### Assignment
Your reply should consist solely of the lines from the one containing "Odpůrci kvót jsou sami proti sobě (127, 2102)" through the end of the data, restated word for word.

### Source data
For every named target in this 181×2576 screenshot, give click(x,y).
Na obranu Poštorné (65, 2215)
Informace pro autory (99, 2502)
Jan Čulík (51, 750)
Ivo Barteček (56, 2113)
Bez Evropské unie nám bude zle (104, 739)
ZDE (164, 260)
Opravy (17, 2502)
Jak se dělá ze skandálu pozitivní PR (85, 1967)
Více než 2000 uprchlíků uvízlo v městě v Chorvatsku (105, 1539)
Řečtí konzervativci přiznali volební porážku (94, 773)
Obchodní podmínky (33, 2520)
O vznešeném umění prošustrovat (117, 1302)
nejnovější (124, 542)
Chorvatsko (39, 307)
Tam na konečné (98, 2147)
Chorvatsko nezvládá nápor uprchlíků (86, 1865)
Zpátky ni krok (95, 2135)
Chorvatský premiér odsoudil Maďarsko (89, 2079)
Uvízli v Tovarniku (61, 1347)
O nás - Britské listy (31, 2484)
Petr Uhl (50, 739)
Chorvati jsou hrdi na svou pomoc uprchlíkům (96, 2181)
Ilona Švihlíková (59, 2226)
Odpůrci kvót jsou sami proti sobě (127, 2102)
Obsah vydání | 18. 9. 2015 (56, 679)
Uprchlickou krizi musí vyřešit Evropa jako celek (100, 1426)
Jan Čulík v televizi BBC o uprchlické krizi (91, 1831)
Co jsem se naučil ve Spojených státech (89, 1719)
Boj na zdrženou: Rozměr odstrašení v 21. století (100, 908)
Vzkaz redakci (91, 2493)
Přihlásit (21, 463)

### Exercise result
Odpůrci kvót jsou sami proti sobě (127, 2102)
Obsah vydání | 18. 9. 2015 (56, 679)
Uprchlickou krizi musí vyřešit Evropa jako celek (100, 1426)
Jan Čulík v televizi BBC o uprchlické krizi (91, 1831)
Co jsem se naučil ve Spojených státech (89, 1719)
Boj na zdrženou: Rozměr odstrašení v 21. století (100, 908)
Vzkaz redakci (91, 2493)
Přihlásit (21, 463)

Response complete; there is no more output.